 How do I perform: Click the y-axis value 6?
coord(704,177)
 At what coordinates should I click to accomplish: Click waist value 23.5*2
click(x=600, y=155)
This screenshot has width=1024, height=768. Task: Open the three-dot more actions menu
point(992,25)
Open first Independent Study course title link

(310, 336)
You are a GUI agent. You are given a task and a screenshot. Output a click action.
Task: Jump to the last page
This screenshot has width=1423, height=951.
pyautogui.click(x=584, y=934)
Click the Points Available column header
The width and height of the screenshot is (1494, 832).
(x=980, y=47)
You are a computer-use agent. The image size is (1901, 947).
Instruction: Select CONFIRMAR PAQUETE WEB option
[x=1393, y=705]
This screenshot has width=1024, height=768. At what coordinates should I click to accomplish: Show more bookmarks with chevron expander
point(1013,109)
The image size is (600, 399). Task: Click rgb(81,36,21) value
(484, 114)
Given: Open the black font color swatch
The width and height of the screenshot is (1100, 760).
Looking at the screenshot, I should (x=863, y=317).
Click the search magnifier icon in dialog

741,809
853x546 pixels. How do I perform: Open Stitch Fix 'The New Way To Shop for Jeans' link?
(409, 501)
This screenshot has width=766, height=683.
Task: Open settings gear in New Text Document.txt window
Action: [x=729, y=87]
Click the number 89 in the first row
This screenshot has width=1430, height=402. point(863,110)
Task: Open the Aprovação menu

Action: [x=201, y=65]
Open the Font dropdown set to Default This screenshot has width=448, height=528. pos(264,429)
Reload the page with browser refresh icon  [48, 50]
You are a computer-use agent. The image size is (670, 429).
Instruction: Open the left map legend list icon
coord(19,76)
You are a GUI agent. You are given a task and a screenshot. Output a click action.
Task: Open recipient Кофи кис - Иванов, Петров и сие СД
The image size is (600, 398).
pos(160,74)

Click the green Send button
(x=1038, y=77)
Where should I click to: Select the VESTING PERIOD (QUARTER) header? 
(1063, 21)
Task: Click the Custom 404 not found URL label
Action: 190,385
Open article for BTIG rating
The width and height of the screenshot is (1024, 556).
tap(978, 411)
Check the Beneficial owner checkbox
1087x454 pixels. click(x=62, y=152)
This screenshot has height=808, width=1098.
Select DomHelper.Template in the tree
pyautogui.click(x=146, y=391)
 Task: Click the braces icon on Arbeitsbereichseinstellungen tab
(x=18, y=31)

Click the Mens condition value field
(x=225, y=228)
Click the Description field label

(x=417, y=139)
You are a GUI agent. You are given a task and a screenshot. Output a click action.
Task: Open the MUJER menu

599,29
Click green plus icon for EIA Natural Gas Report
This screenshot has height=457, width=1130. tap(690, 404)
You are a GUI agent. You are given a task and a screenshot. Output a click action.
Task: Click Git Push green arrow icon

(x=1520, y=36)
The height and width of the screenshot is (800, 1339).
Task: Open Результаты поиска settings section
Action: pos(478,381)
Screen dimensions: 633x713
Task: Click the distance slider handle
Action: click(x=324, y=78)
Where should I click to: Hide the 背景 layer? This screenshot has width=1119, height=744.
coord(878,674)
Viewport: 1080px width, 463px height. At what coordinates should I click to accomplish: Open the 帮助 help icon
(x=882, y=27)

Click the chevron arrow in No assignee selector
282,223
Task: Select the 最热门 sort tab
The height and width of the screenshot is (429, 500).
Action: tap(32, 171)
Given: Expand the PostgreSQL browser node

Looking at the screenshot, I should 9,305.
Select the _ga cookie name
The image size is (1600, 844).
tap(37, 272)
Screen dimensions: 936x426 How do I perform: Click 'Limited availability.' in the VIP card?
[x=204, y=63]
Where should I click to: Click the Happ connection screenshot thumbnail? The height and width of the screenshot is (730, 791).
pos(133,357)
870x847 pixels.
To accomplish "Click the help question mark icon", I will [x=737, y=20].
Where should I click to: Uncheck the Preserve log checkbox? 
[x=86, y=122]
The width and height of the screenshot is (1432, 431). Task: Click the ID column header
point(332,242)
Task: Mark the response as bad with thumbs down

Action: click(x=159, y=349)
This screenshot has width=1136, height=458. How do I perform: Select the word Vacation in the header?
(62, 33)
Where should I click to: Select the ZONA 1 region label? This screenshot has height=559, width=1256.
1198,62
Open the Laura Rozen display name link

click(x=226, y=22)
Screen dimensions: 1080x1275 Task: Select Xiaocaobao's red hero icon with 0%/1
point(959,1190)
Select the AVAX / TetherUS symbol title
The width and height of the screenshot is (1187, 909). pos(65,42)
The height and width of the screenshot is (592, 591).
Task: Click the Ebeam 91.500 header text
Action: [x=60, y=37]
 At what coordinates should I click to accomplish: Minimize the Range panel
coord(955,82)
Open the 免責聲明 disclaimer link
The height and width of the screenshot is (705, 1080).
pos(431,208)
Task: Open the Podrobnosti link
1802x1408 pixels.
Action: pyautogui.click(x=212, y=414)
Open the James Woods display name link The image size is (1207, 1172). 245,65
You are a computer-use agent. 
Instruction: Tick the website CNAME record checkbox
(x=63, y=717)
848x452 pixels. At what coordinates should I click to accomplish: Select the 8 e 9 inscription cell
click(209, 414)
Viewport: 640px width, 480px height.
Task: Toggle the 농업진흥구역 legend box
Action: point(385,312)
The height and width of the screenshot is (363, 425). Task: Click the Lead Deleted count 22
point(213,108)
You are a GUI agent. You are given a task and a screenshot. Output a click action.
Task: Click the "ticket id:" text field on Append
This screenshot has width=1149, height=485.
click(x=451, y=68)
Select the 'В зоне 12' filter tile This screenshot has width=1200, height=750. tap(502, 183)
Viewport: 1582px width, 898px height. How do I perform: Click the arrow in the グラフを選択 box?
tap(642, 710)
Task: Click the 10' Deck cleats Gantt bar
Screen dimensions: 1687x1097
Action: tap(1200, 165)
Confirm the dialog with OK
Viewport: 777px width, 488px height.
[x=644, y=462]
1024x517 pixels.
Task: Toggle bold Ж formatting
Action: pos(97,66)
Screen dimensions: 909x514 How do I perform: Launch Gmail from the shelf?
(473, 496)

Work order
Which lines of the data include the word "page"? Copy each one.

Result
Task: Jump to the last page
Reload the page with browser refresh icon  [48, 50]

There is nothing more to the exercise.